■ Required work: Reproduce the review of the movie Underwater! word for word, in full.

■ Selected text:
-- Opening Marker --
Monday, September 13, 2010
Almost as funny as Charlton Heston's playing a Mexican detective in Touch of Evil is Jane Russell's playing a Cuban newlywed in Howard Hughes' Underwater!. She gets top billing, but her role is actually a supporting one. The main character is Richard Egan's Johnny Gray, a former underwater demolitions expert who's recently moved to Cuba and married Theresa (Russell).
Johnny's best friend is a treasure-hunting conman named Dominic Quesada (Gilbert Roland, who also played the Cisco Kid in the movies). Dominic believes that he's discovered an important wreck in shark-infested waters, so with the help of a local priest who knows the wreck's history and a woman named Gloria - who's only real function in the movie is to own the boat the team uses (actress Lori Nelson had a much better part in Revenge of the Creature that same year) - he and the Grays try to recover the treasure. Two things complicate the operation: 1) the ship is perched precariously over the edge of a huge cliff and could fall over while the divers are poking around, and 2) a group of disreputable-looking shark hunters keep dropping by to see what the group is up to (and don't seem to be buying the story about hunting for rocks).
-- Closing Marker --
■ Supplied data:
-- Opening Marker --
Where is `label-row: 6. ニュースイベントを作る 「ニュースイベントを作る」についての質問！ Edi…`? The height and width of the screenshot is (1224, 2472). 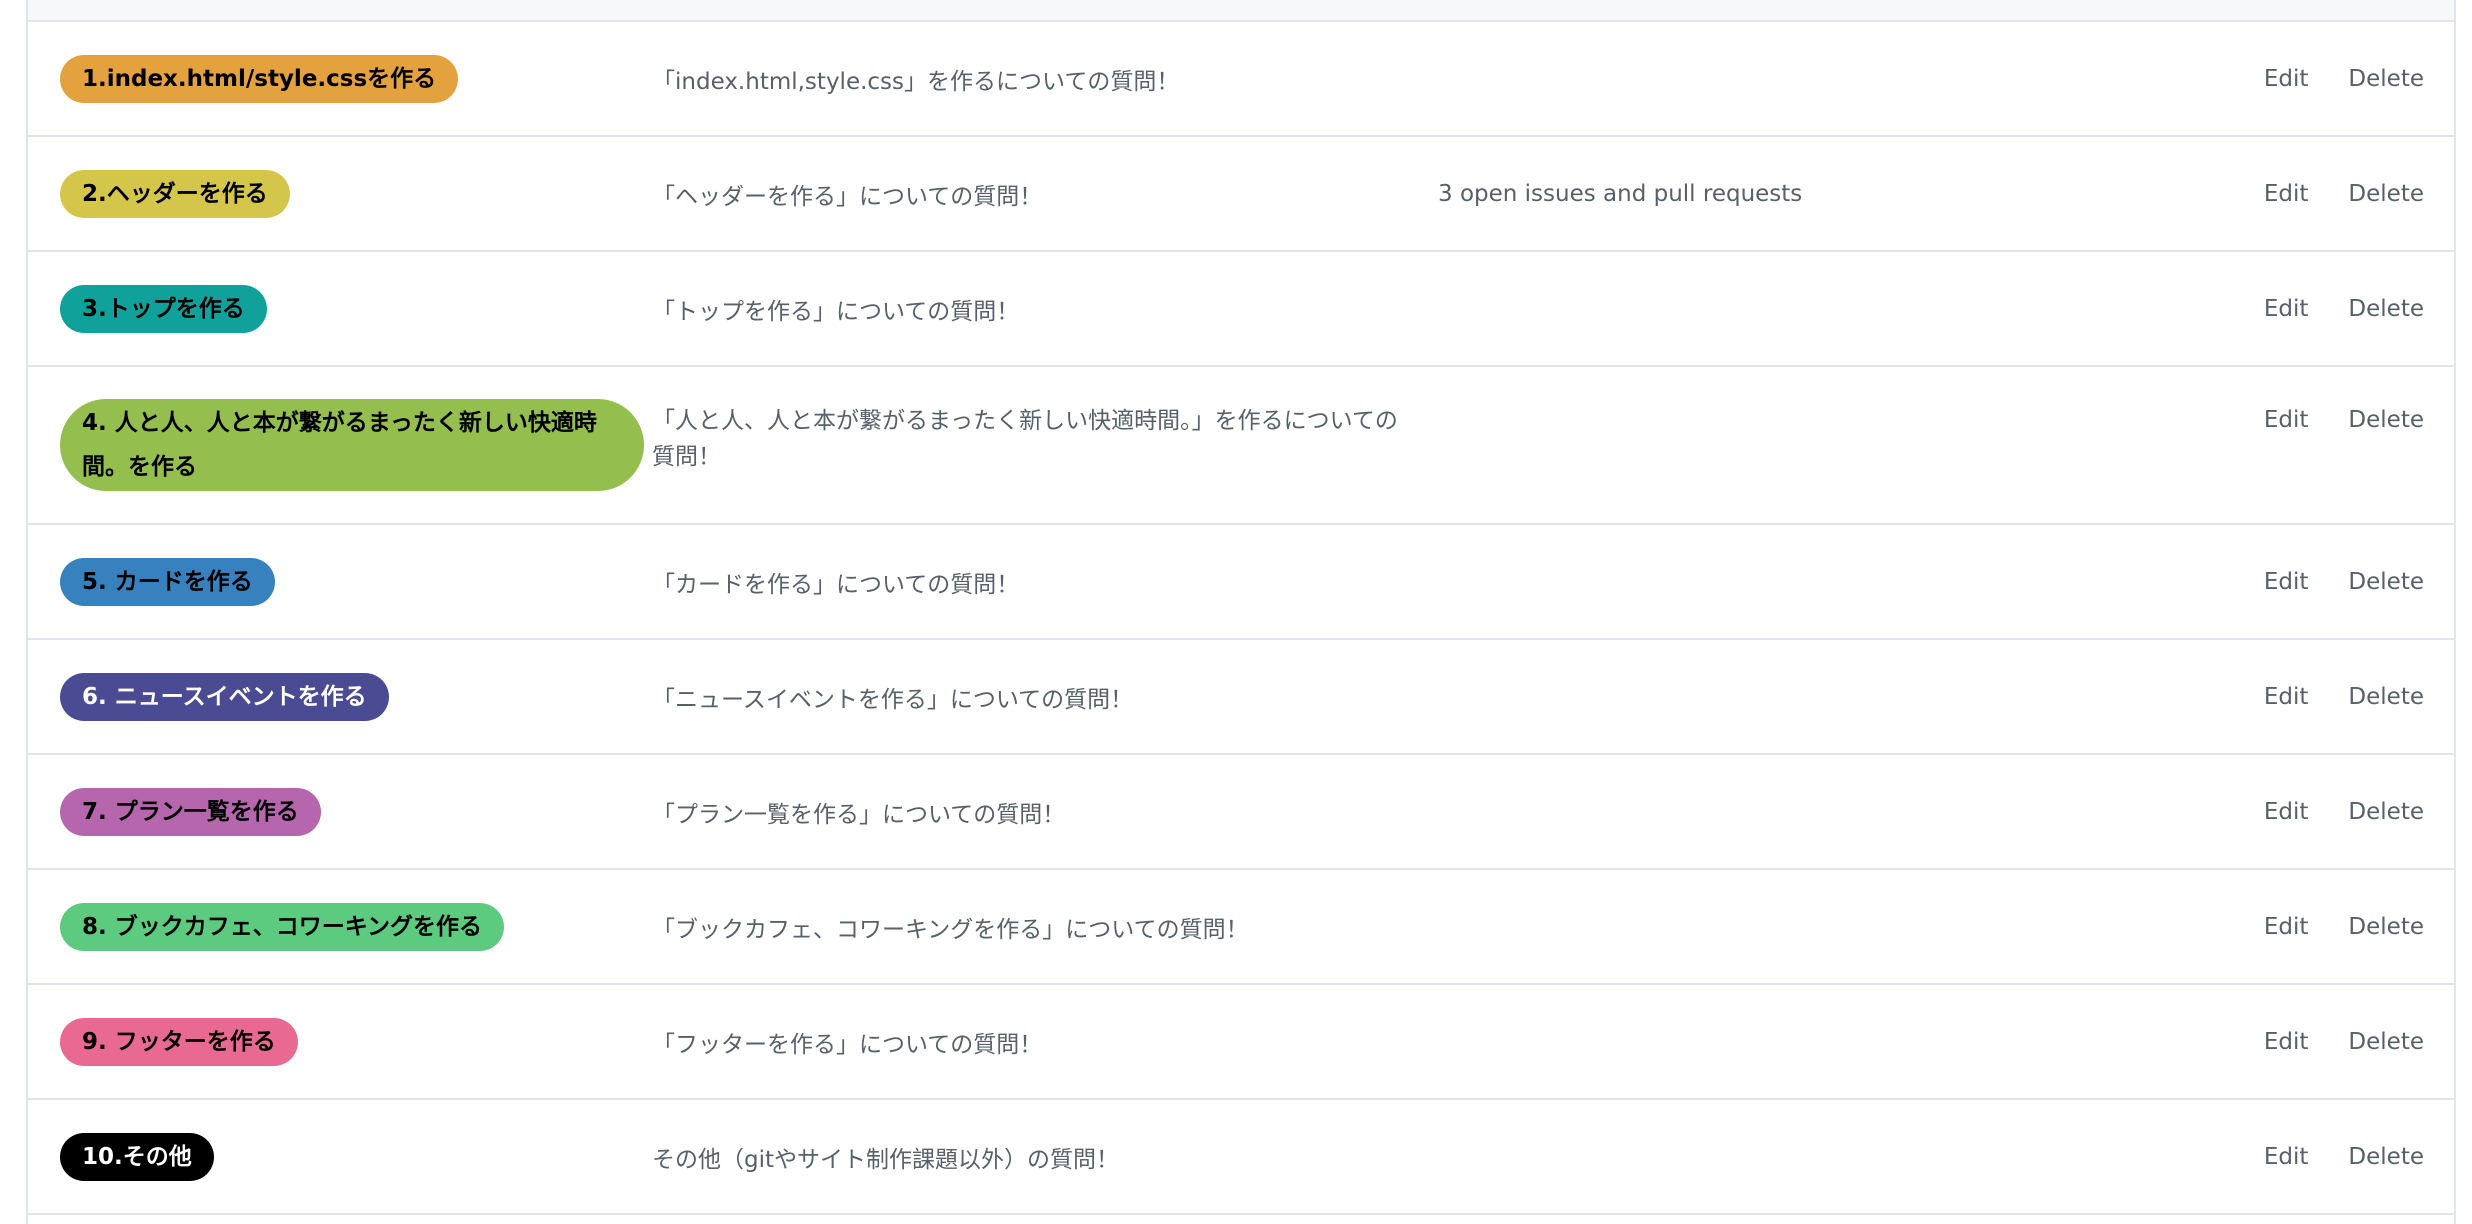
-- Closing Marker --
■ Result of this exercise:
Monday, September 13, 2010
Almost as funny as Charlton Heston's playing a Mexican detective in Touch of Evil is Jane Russell's playing a Cuban newlywed in Howard Hughes' Underwater!. She gets top billing, but her role is actually a supporting one. The main character is Richard Egan's Johnny Gray, a former underwater demolitions expert who's recently moved to Cuba and married Theresa (Russell).
Johnny's best friend is a treasure-hunting conman named Dominic Quesada (Gilbert Roland, who also played the Cisco Kid in the movies). Dominic believes that he's discovered an important wreck in shark-infested waters, so with the help of a local priest who knows the wreck's history and a woman named Gloria - who's only real function in the movie is to own the boat the team uses (actress Lori Nelson had a much better part in Revenge of the Creature that same year) - he and the Grays try to recover the treasure. Two things complicate the operation: 1) the ship is perched precariously over the edge of a huge cliff and could fall over while the divers are poking around, and 2) a group of disreputable-looking shark hunters keep dropping by to see what the group is up to (and don't seem to be buying the story about hunting for rocks).